Do More Than Just Interview

Conducting a structured interview is a great place to start, but it should not be the only factor considered when looking to fill your open position. As much as we try our best to be unbiased when interviewing, we can still favor those who we picture ourselves working well with, even if we have a structured process in place. A great way to further eliminate bias from your candidate selection is to have them take different tests to see how they would perform on the job. If you’re hiring for a Sales Representative, it would be wise to have them complete a sales assessment test to see their selling style before extending the job offer. 

Having another method of evaluation to consider aside from the interview will give further insight into how your candidate will perform in the actual role. This would be known as a job analysis test, and it is designed to be an objective measurement of job knowledge and skills. This would be a useful tool in situations where you are looking to get a more immediate return on your investment with a new hire. Other tests would be personality tests, drug tests, background check, and so on.
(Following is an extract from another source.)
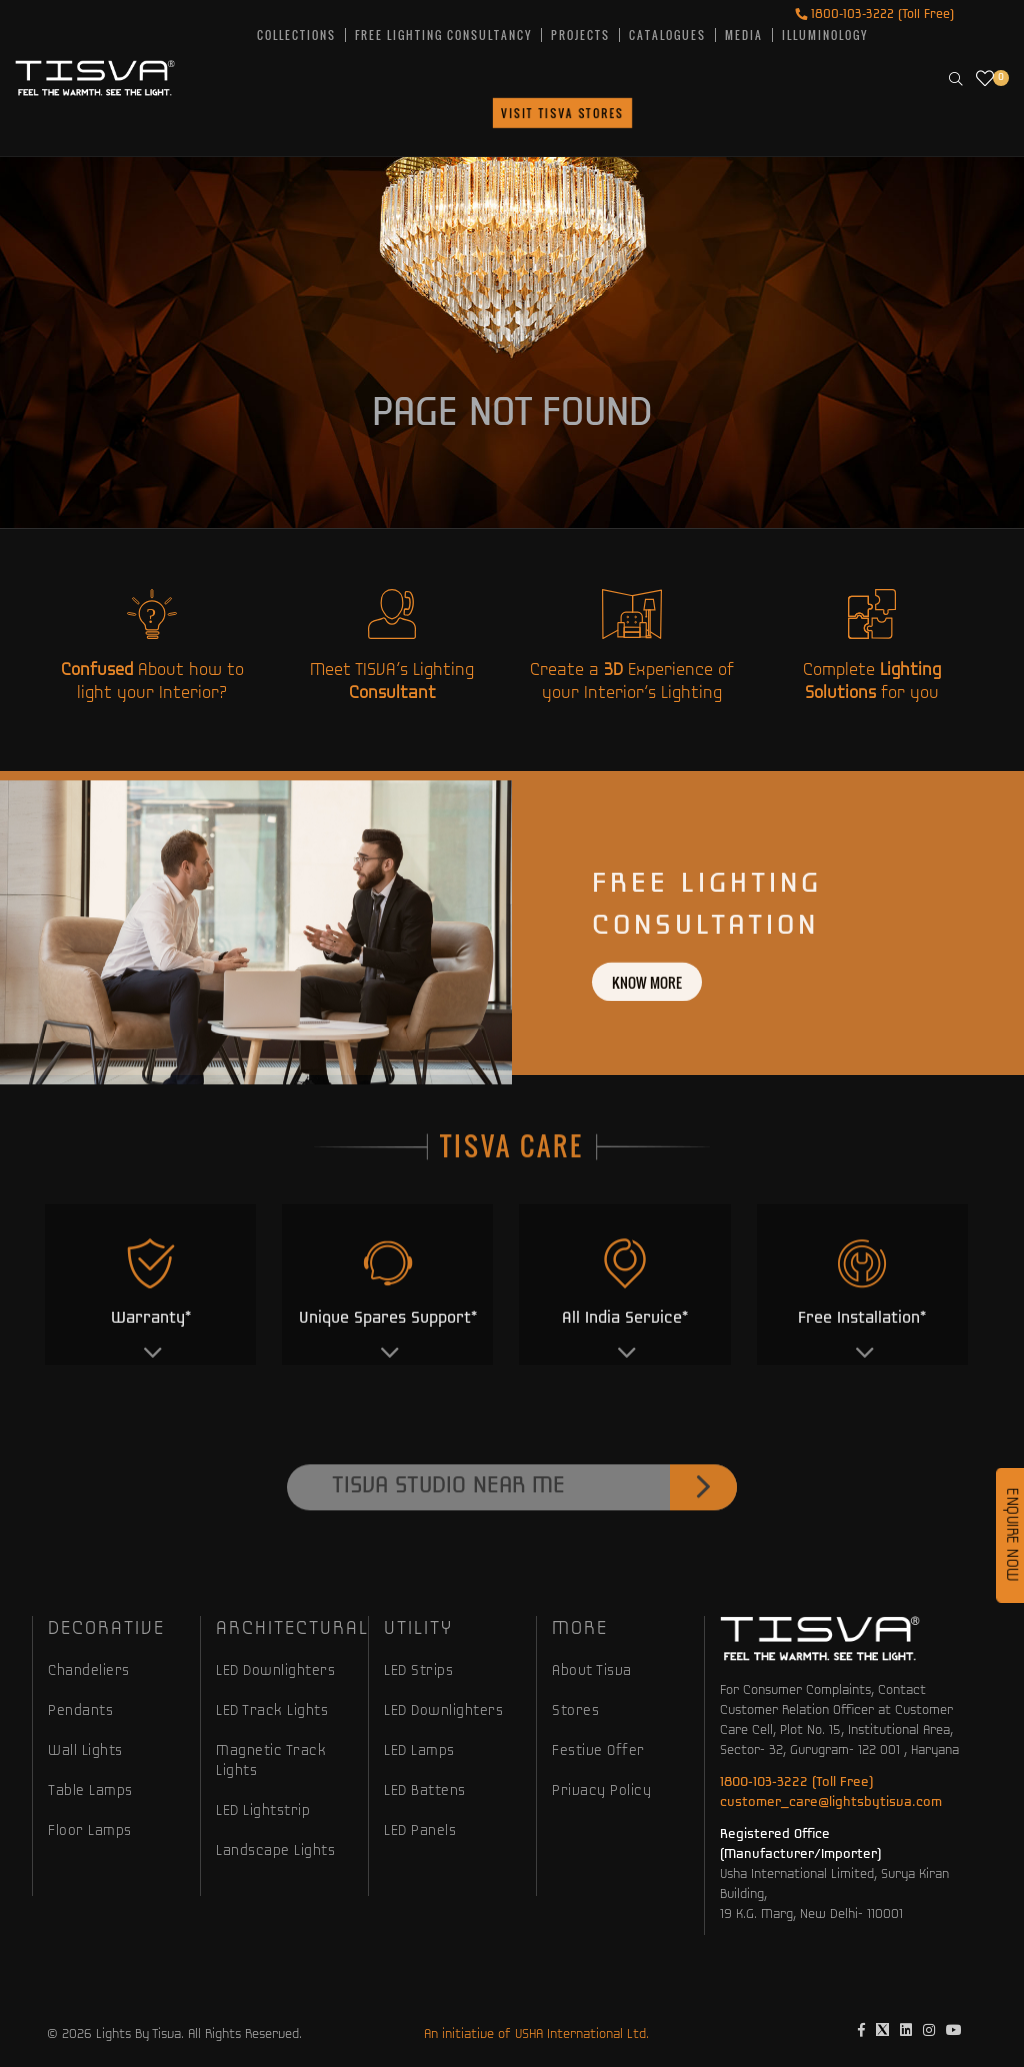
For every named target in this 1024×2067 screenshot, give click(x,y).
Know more (647, 1031)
Each test has its own purpose, but realize some may be more important than others in different job scenarios. Overall, the idea is to use these assessments to make the best hiring decision based on past experiences and other objective factors. 

Reexamine Your Interview Dynamics

I, myself, have taken part in dual interviews and thought nothing more of it. Me and another team member would divide questions and interview a candidate together only to compare thoughts at the close of the interview. More and more we are seeing that it is more beneficial to do separate, one-on-one style interviews. This is because you can rate your candidate and gather your own thoughts before comparing notes with others. Sometimes we see that dual-interviews can cloud judgment and not allow each interviewer to come to their own conclusion. 
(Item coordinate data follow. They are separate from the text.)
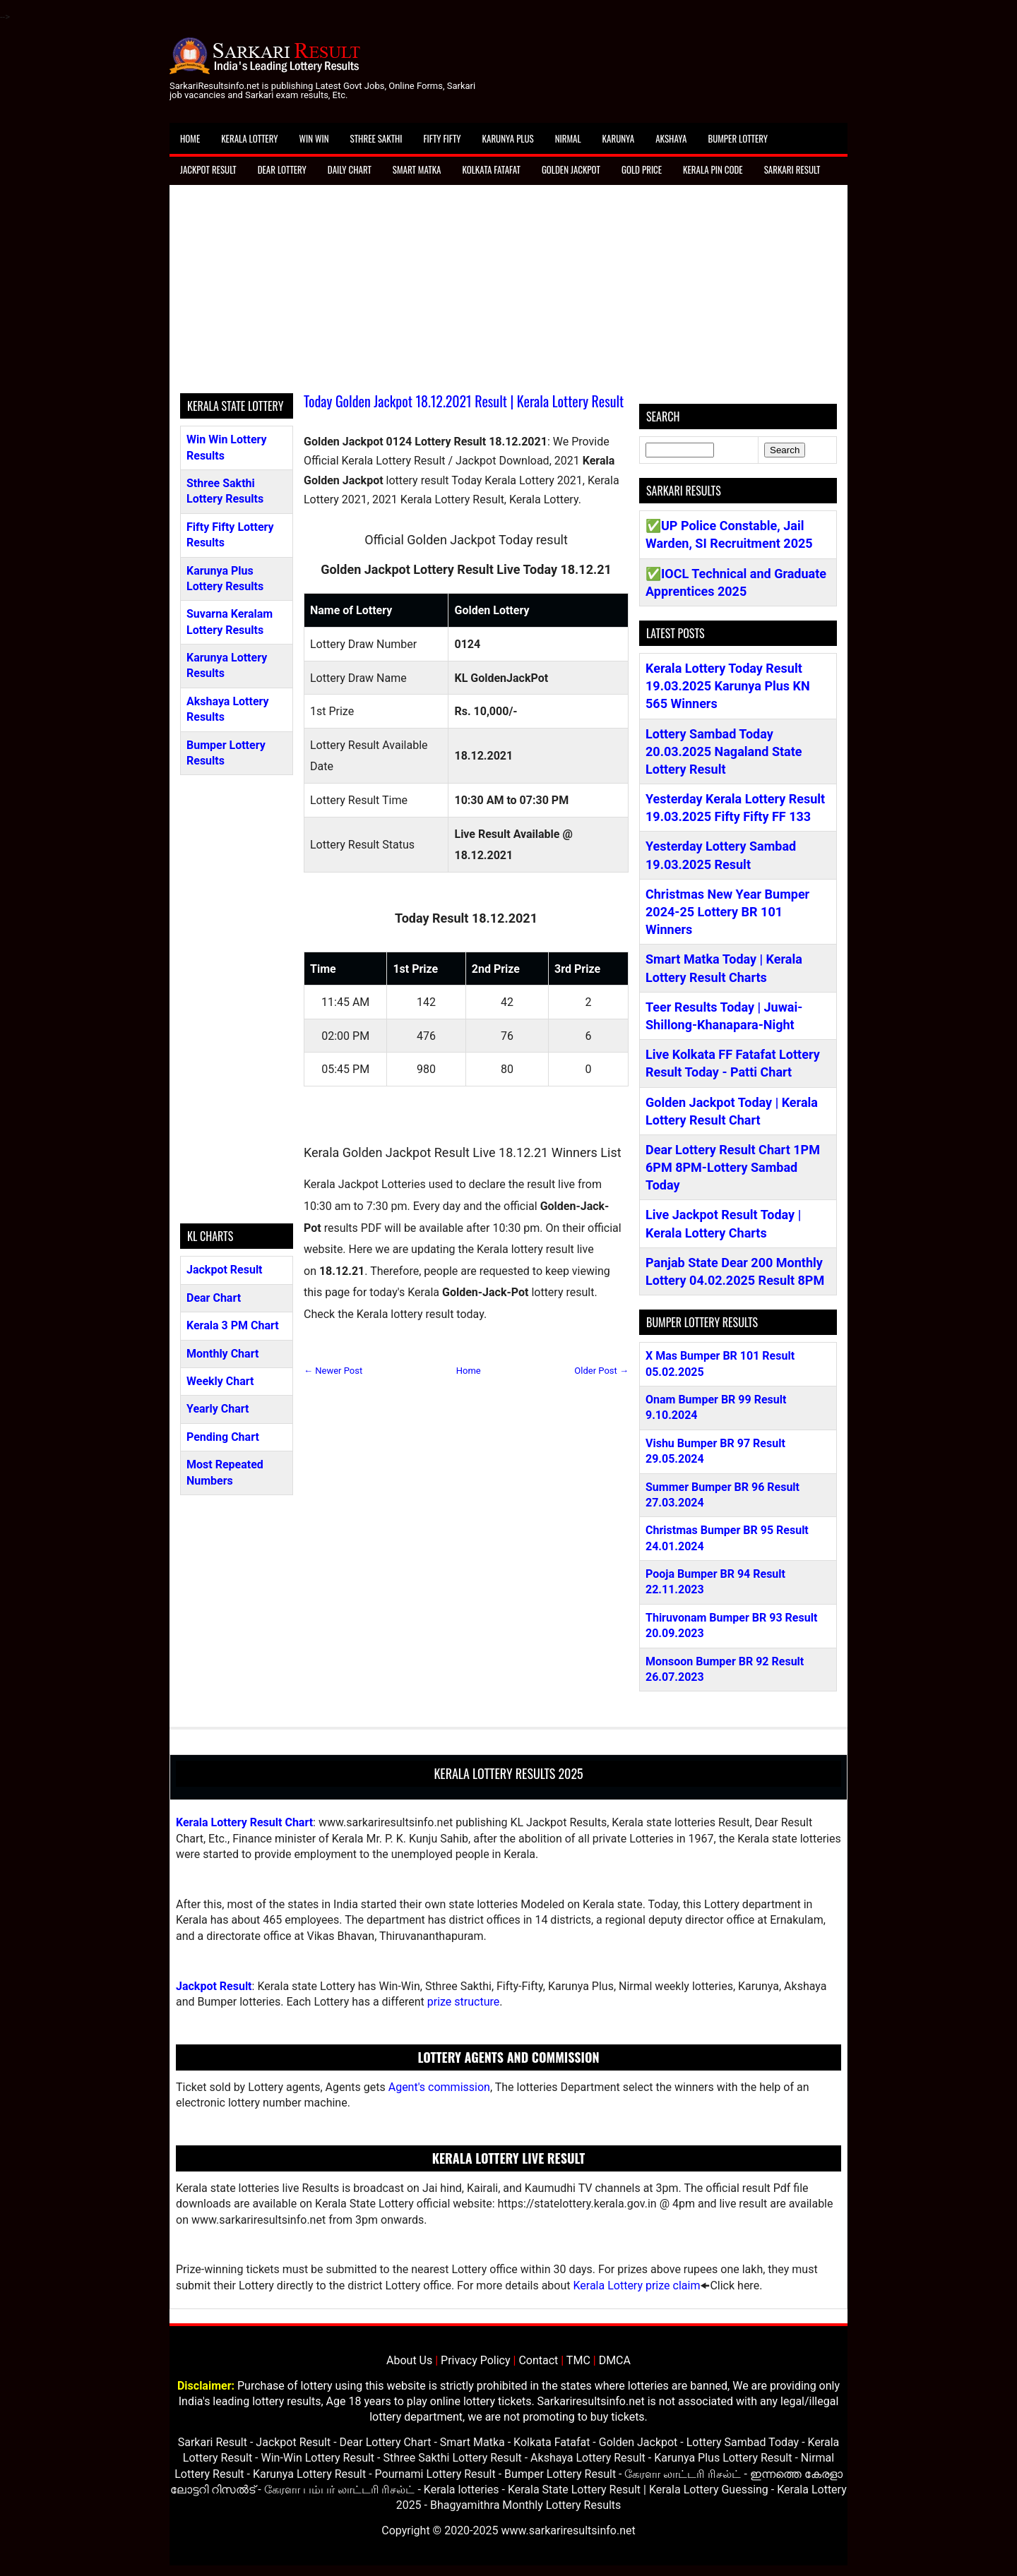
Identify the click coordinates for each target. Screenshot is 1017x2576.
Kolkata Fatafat (491, 169)
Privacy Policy (476, 2360)
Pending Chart (222, 1437)
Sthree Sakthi (376, 138)
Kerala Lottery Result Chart (244, 1822)
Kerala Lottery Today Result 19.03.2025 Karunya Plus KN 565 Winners (728, 686)
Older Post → (601, 1370)
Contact (538, 2360)
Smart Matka (417, 169)
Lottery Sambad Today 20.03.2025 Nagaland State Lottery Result (724, 751)
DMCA (615, 2360)
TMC (578, 2360)
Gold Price (642, 169)
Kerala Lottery (249, 138)
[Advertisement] (508, 294)
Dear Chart (213, 1298)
Having a scale to rate your job candidates is particularly helpful in this situation because it allows you and your peers to compare ratings and talk over what you liked and disliked about the candidates. I would suggest submitting your scores for each candidate before you meet with your peers to discuss this so your scores will reflect your thoughts without the influence of others. 

Alongside with this, you should try to make sure you have the right members of your team in the interviews. Start with a phone screening from your HR department, then move on to the manager or supervisor of the department hiring. After that, have the candidate meet with one of your key executives. If your organization likes to stray on the side of more interviews, have a team member from the hiring department in between the phone screen and the interview with the manager. The more points of view you can get, the better. 

Be Open-Minded

It goes without saying that there is no perfect formula to follow when hiring. It’s a mix of the candidate’s experience, personality, knowledge, and overall culture fit. While we can’t necessarily be 100% unbiased during the hiring process, it is important to make sure you’re putting the proper checks and balances in place to make an informed hiring decision that will be mutually beneficial for the organization and the new hire. 

Assuming the responsibility of hiring a new person is exciting, rewarding, and slightly terrifying, all at the same time. In the current job market, there is so much more to do than study a resume and conduct an interview.